It’s never an easy decision to take antidepressants. But this time around, this journey with post partum depression, I finally did.
I did last time I struggled with post partum depression. But after a month I stopped taking them. I’m not sure why, but I did. I probably began to feel good and said, “problem solved!” This time is going to be different. This time I’m going to hold myself accountable and continue to feel good and be good.
I need to share my journey of post partum depression with you because sharing is caring. I find hope in reading others stories and hope you find hope in reading mine. You might not find hope in todays story of post partum depression, but maybe you won’t feel alone.
Post Partum Depression History
I’ve struggled with mental health issues for years. Much of my young adulthood has been spent on and off antidepressants, and in and out of therapist offices. I’ve seen psychologists, various mental health counselors, and tried a variety of treatment options.
I struggled with let down of expectations with my first. My first was also a terrible sleeper, and a purple crybaby. Raising my first is an overwhelming journey of wits and brawn. He challenges me every day and I struggle to be a better, stronger, person thru it. I tacked this with my doctor with antidepressants, and I started Hike it Baby for nature-based self-care. I also found my village, and started attending a PPD/A group for mama’s with toddlers.
With my second, I had yet to resolve the postpartum mental health issues arising from my first. Becoming a mama is the biggest change in your life, and becoming a mama again terrified me. I spent most of my pregnancy with my second feeling sad and regretful about my decision to have another baby. I tackled this with my midwife by trying a treatment of vitamins, diet, and self care.
After my second was born, there was a period of joy and happy. However, quickly the normality of life returned and 2 under 2 is a challenge. Keeping everyone alive, and not succumbing to my thoughts and despair drained everything from me. I turned to my naturopath in an attempt to try something different. We tried a course zinc and progesterone, and while I felt better, I wasn’t where I wanted to be.

- **DATA**:

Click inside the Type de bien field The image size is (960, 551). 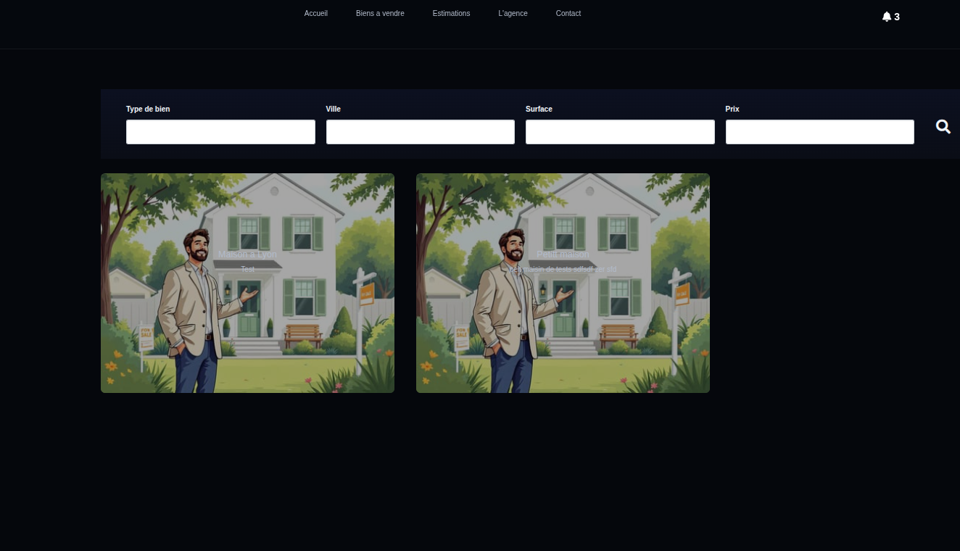(x=220, y=132)
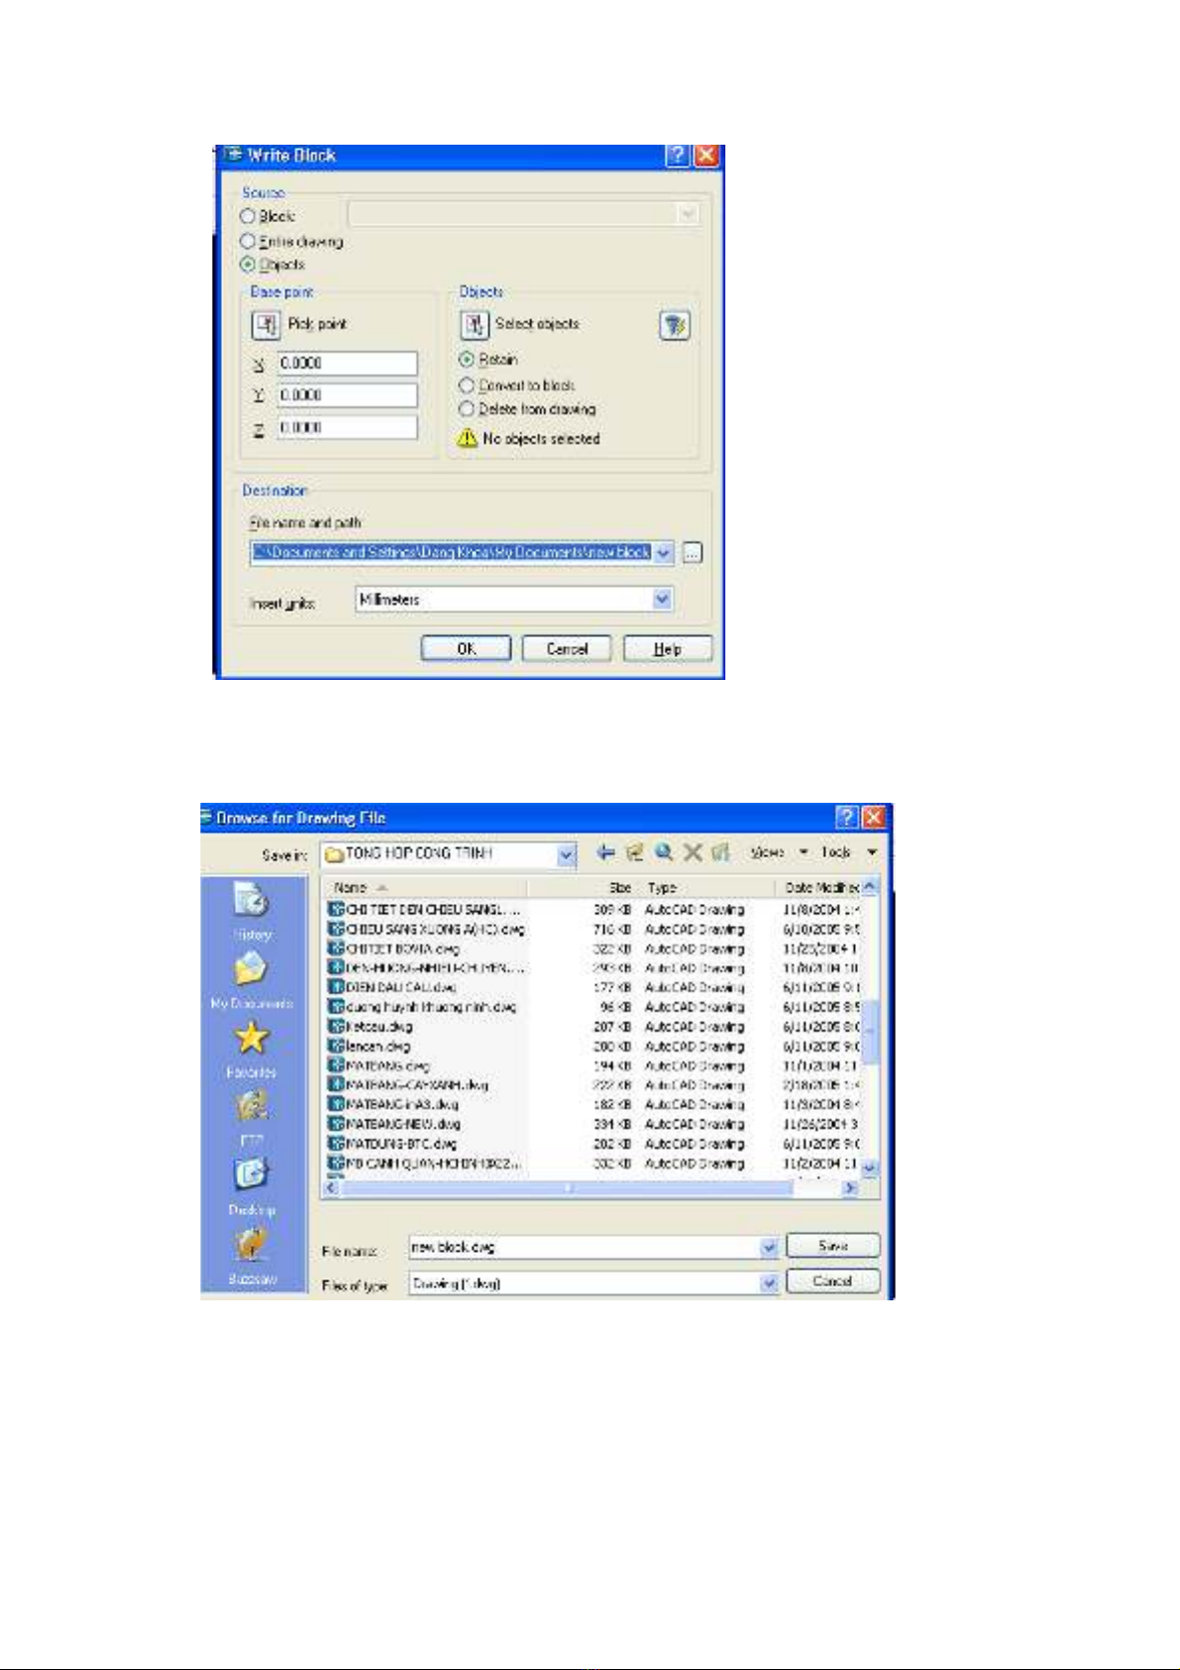Click the delete X toolbar icon
Image resolution: width=1180 pixels, height=1670 pixels.
(x=693, y=852)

- **WORK ORDER**: From the post about postpartum depression, pull out the passage starting at "I struggled with let" and ending at "and self care.", word for word. The listing has nothing to do with this work.

- **SOLVED EXERCISE**:
I struggled with let down of expectations with my first. My first was also a terrible sleeper, and a purple crybaby. Raising my first is an overwhelming journey of wits and brawn. He challenges me every day and I struggle to be a better, stronger, person thru it. I tacked this with my doctor with antidepressants, and I started Hike it Baby for nature-based self-care. I also found my village, and started attending a PPD/A group for mama’s with toddlers.
With my second, I had yet to resolve the postpartum mental health issues arising from my first. Becoming a mama is the biggest change in your life, and becoming a mama again terrified me. I spent most of my pregnancy with my second feeling sad and regretful about my decision to have another baby. I tackled this with my midwife by trying a treatment of vitamins, diet, and self care.